A Week of Intimacy and Struggle
During a recent visit from Lucy, who lives in Brighton, Maggie documented their experiences:
- Wednesday: Anticipating Lucy's arrival after three weeks apart, Maggie worries whether her body will cooperate. "I wonder if my body will let me enjoy sex this time or whether we'll have to start and stop like a tube train jerking back," she says.
- Thursday: Reunited at the station, they share tender moments but exhaustion prevents further intimacy. "I hate long-distance—the trips disrupt my studies—but I love Lucy and home is with her," Maggie reflects.
- Friday: With her flatmate away, they attempt intimacy. Initially pain-free, Maggie finishes quickly, but soon "the pain sets in. My vagina stabs and burns even with lightest touch." They stop, leaving Lucy concerned and Maggie guilty.
- Saturday: On their anniversary, tipsy and intimate in the kitchen, pain returns immediately. "I feel like a light switch being flipped between joy and pain," Maggie describes. After stopping, she breaks down crying. "I love Lucy and I love sleeping with her, so why can't my body get the message?" she questions, fearing it might ruin their relationship.
- Sunday: Following advice, they explore alternative touch—stroking backs, arms, and buttocks—treating it like "a sex puzzle." Gradually, Maggie relaxes, pain subsides, and she experiences pleasure. "I feel relieved. It's nice to feel good again with Lucy," she shares.
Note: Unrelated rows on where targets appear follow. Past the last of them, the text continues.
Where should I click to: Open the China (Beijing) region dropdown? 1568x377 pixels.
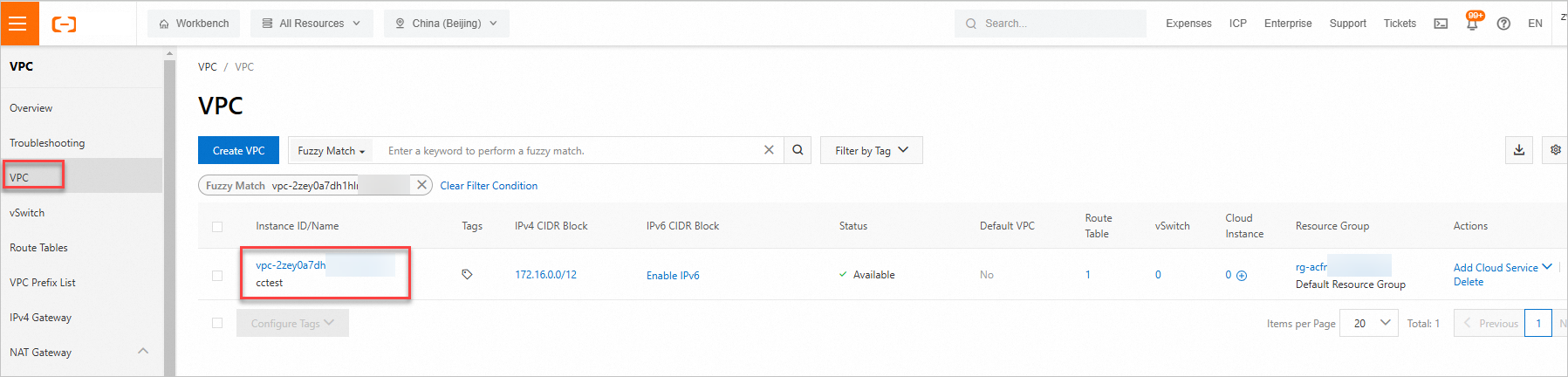(x=446, y=24)
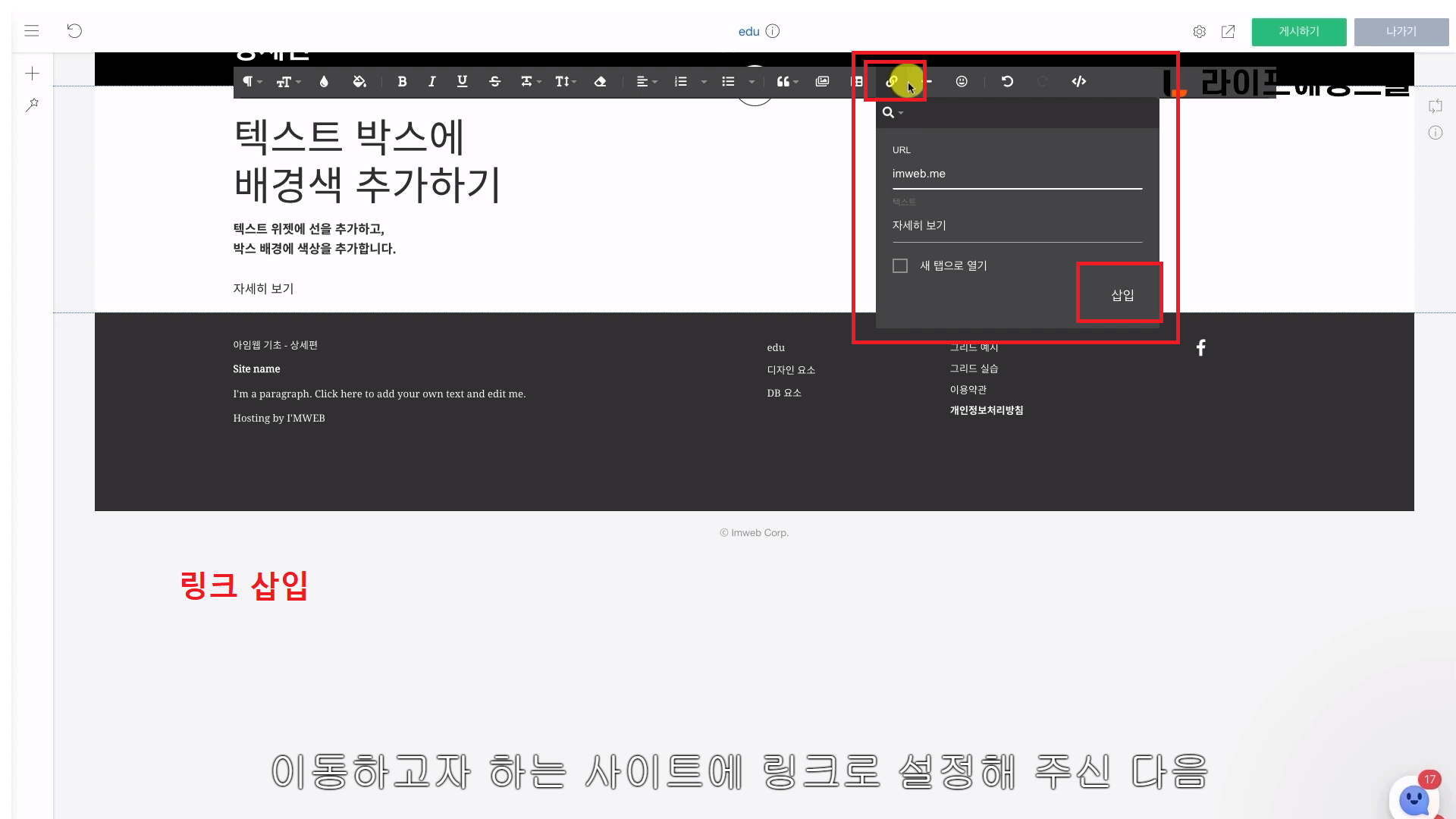Click the Insert button in link popup
1456x819 pixels.
coord(1122,295)
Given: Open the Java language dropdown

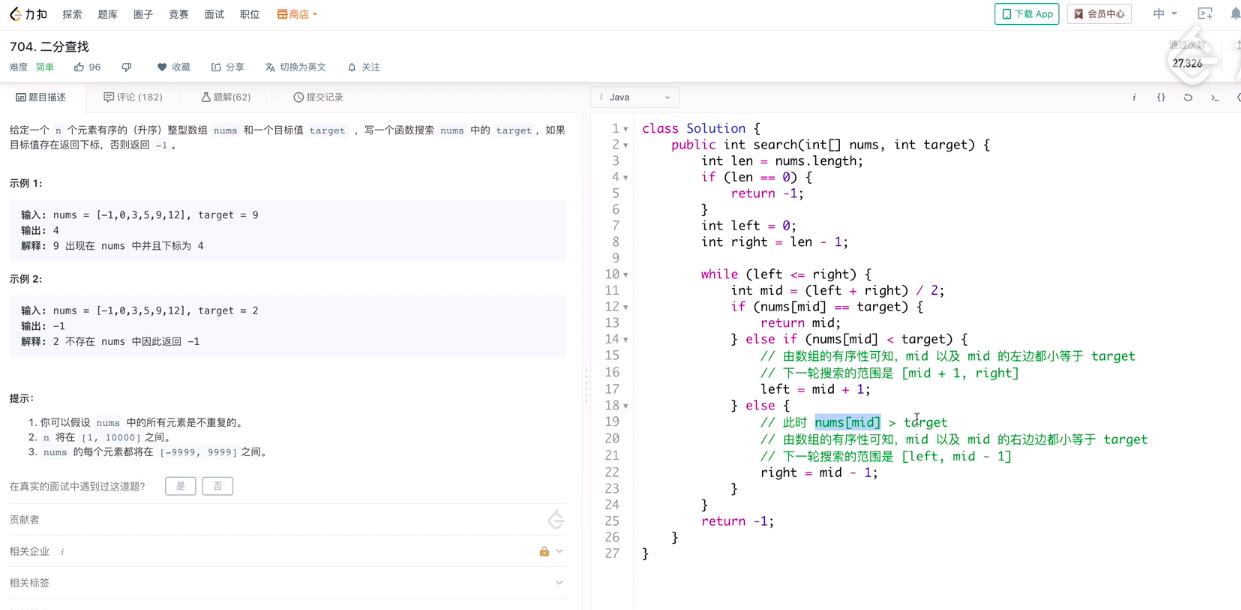Looking at the screenshot, I should pyautogui.click(x=636, y=97).
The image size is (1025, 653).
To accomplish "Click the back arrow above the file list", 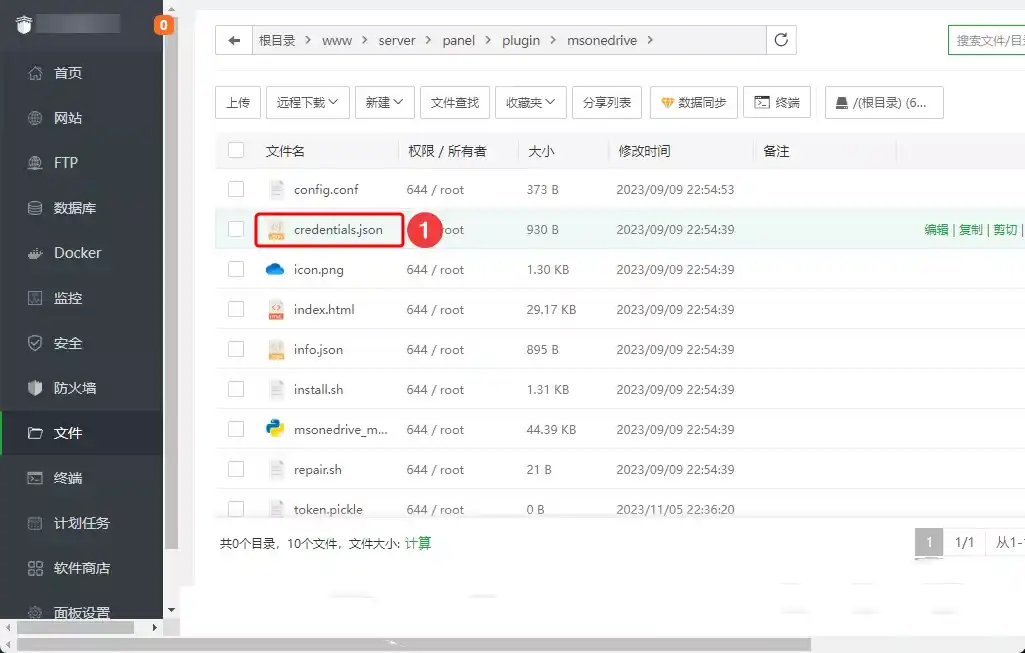I will pyautogui.click(x=232, y=40).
- Monday: As Lucy departs, Maggie wrestles with insecurities. "Sometimes I worry the pain will never go away, that I'm a faulty product," she confesses, fearing Lucy's past relationships were easier.
- Tuesday: Back to routine, a phone call reminds Maggie their connection transcends physical intimacy. "There's more to our relationship than just sex—we connect in so many ways," she realizes, already excited for their next reunion.
Beyond the Physical
Maggie's journey highlights the complex interplay between love, desire, and physical limitation. Her story underscores that sexual health challenges like vaginismus affect individuals across all orientations and relationship types, requiring patience, communication, and adaptation.
"I know I'm doing the right things," Maggie concludes, "but it's a continuous process of learning and adjusting." Her experience serves as a poignant reminder that intimacy encompasses far more than penetration, thriving on emotional bonds and creative connection.